With the recent introduction of a new pilot project in Fort McMurray, Alta. Women Building Futures (WBF) has taken its initial step toward expansion beyond its long-time Edmonton home base.
“We are planning on beginning operations in Calgary soon,” reports Kathy Kimpton, WBF president and CEO, the women-focused trades and training and mentorship program. “We are also considering opening new branches in British Columbia and Ontario where we have potential industry and union partners.”
Women Building Futures was established as a non-profit society in 1998 by a small group of women, social workers mostly, who set out to fulfill their shared dream of helping women achieve economic prosperity through trades training and mentorship.
“When we started, there were few women working in the trades,” says Kimpton, a long-time administrator in the field of trades college education who assumed her current position last year. (She was chosen as the successor to Judy Lynn Archer who, Kimpton points out, had a profound impact on the organization during her tenure.)
“In those early years, employers were mainly looking to hire women to provide some diversity in their workplaces. Now, those same employers and more are hiring our graduates because they are well trained and prepared.”
In the early days, WBF staff worked out of office space borrowed from the City of Edmonton and relied on a series of small grants to stay afloat. As the organization continued to grow, an executive director was hired and WBF signed a three-year lease on a 4,000 square foot basement on 112th Street and Jasper Avenue. It was at this new location, renovated into a training centre, that the WBF assessment process to help women determine their readiness and ‘fit’ with a career in the trades began to take shape.
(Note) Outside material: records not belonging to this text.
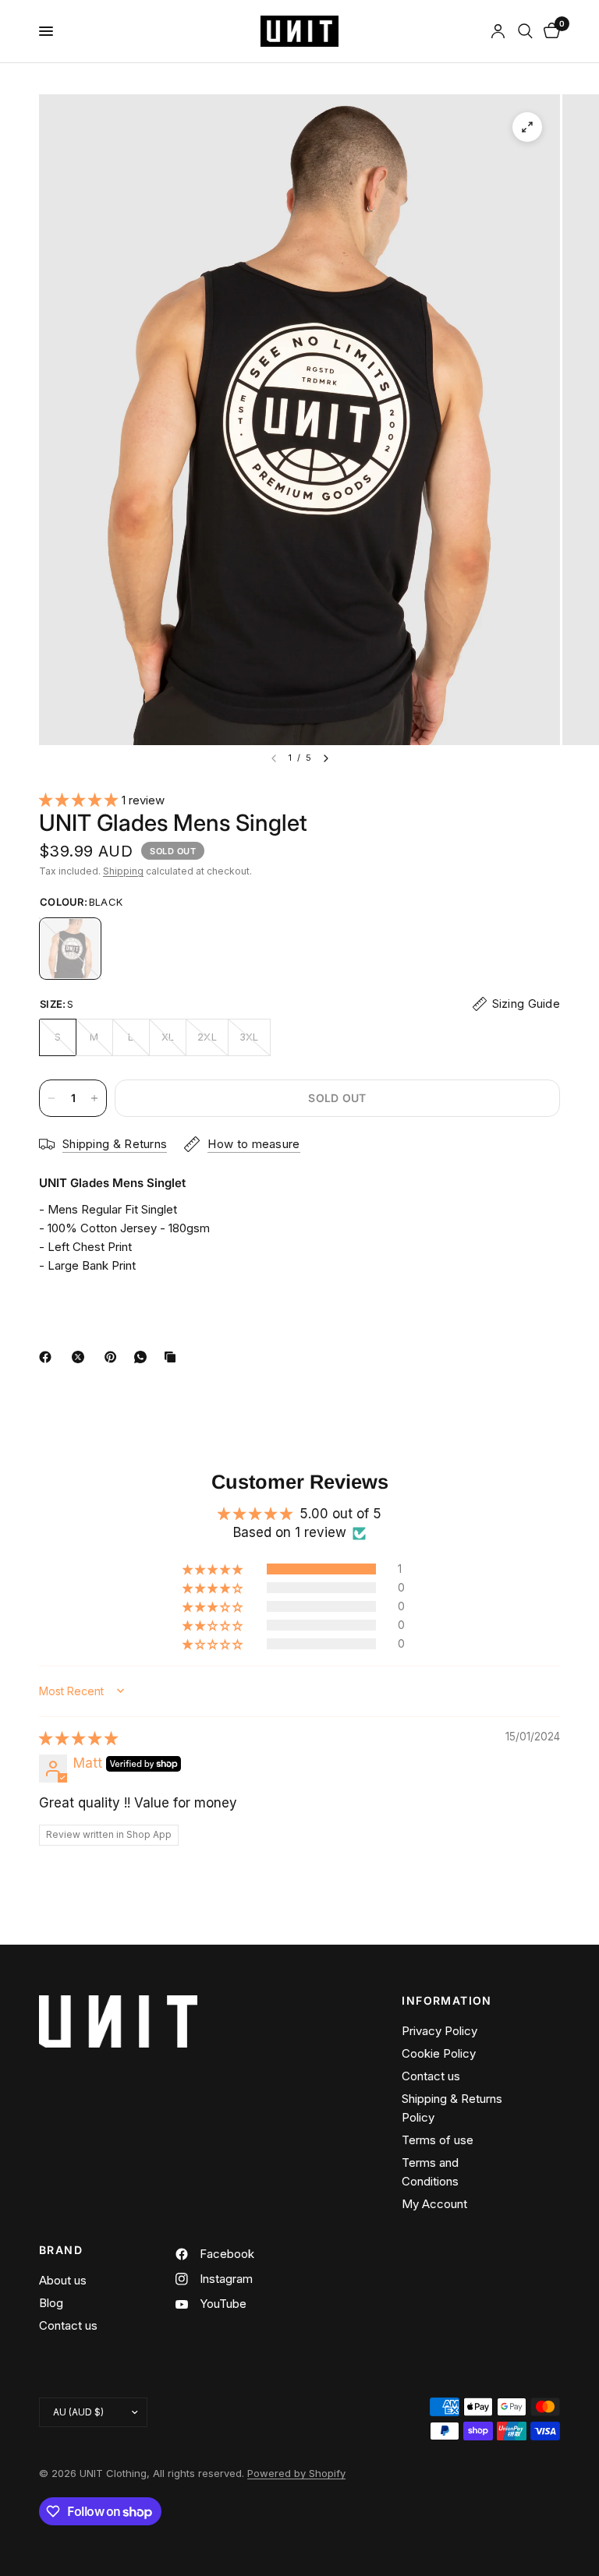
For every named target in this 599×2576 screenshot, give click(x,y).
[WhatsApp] (143, 1357)
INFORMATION (446, 2000)
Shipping (123, 871)
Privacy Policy (439, 2030)
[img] (78, 1738)
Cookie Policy (439, 2053)
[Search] (525, 31)
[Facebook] (48, 1357)
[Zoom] (527, 127)
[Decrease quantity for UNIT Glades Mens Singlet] (51, 1098)
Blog (51, 2302)
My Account (434, 2203)
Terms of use (437, 2140)
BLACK (70, 948)
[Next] (326, 758)
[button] (80, 799)
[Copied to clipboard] (173, 1357)
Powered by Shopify (296, 2473)
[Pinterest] (114, 1357)
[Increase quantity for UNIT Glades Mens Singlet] (94, 1098)
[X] (81, 1357)
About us (63, 2280)
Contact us (431, 2076)
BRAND (61, 2250)
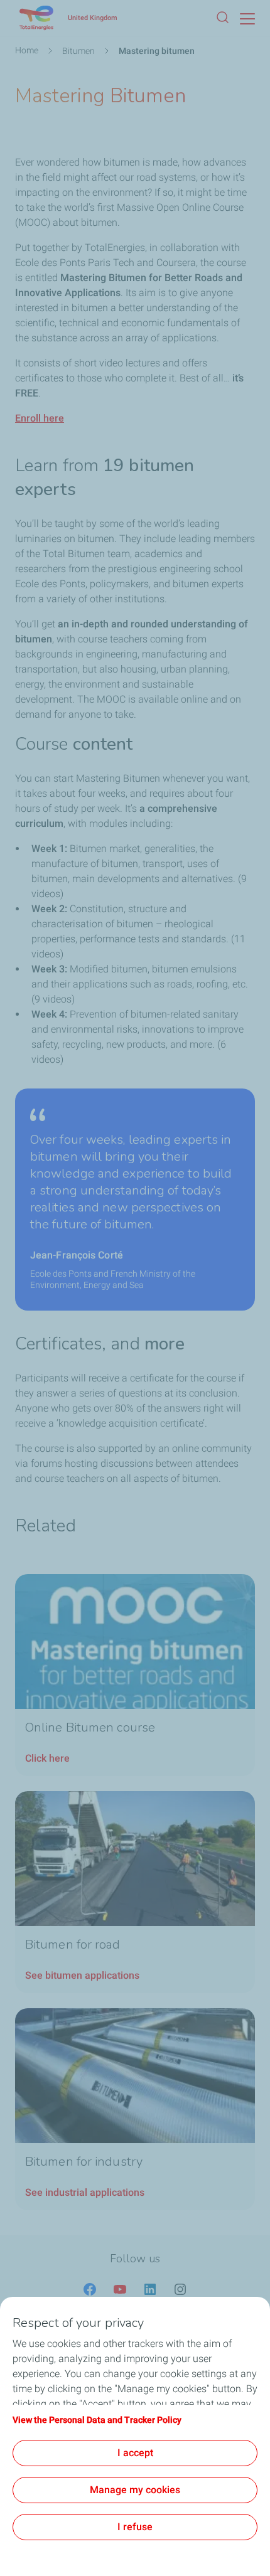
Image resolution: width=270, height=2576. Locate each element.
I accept (135, 2453)
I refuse (135, 2527)
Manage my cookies (135, 2490)
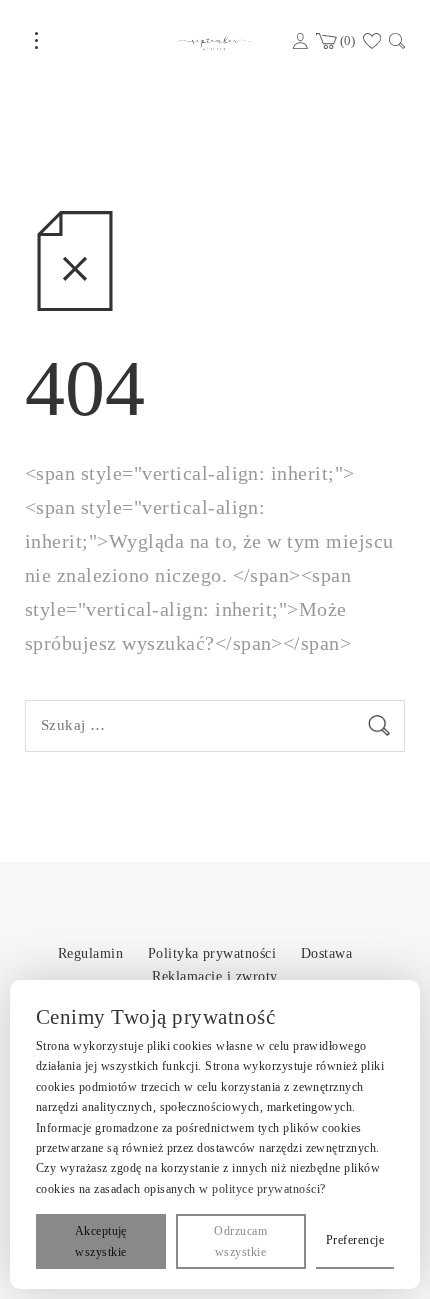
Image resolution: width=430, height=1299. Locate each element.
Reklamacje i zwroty (214, 976)
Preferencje (355, 1240)
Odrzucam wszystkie (240, 1241)
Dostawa (326, 953)
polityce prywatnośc (264, 1189)
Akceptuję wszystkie (101, 1241)
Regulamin (93, 953)
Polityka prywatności (214, 953)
The design and delivery of a 14-week pre-trades program focusing on carpentry, plumbing and electrical was actualized, and as a result, the construction industry began to take notice.
In December 2005 WBF purchased an old warehouse located at 10326 107 Street in downtown Edmonton, with the intention of retrofitting it into a training and affordable housing facility. Experience to that point showed that many women could not afford to pay market rent and go to school at the same time, especially single mothers.
The WBF Housing Facility and Suncor Energy Training Centre officially opened in June, 2008. This facility, the first of its kind in Canada, allowing WBF to add steamfitting/pipefitting, welding and sheet metal to its training options. From this point on, WBF had a consistent employment rate of 90 per cent.
At the beginning of May, Kimpton notes, WBF added more office space in another building just two blocks away from its main facility.
“As part of our strategic growth plan for 2025, we continue to expand our programming,’ Kimpton notes. “As an example, many women who come to us aren’t quite ready for the programs we offer. Because of that, we have launched a new foundational learning program in Edmonton through which we can upgrade the education levels and skills for women who require that. The program is tailored to the needs of the individual clients.”
Kimpton further notes that WBF has created an online format to be able to reach women in more remote areas.
“It helps us to expand the delivery of our program in a more cost efficient manner — and help women in their own communities,” she says.
And, in other news, Kimpton reports that WBF recently launched an endowment fund with an initial capital base of $300,000. She notes that the idea for fund was conceived by her predecessor, JudyLynn Archer, who contributed the first $100,000 and continues to serve the organization as a consultant. (Two other donors matched Archer’s pledge.) Interest from the fund is intended to help subsidize housing and training costs for WBF clients.
“Women Building Futures continues to build on our foundation of operating excellence by adhering to a strong set of core values that reflect what is truly important to us as an organization,” Kimpton says. “These values represent the constant beacon by which we make our decisions, as a company and as individual employees, every day.
“We are empowering women to become economically prosperous by seeking careers in trades and occupations where women are under-represented and changing their lives in the process.”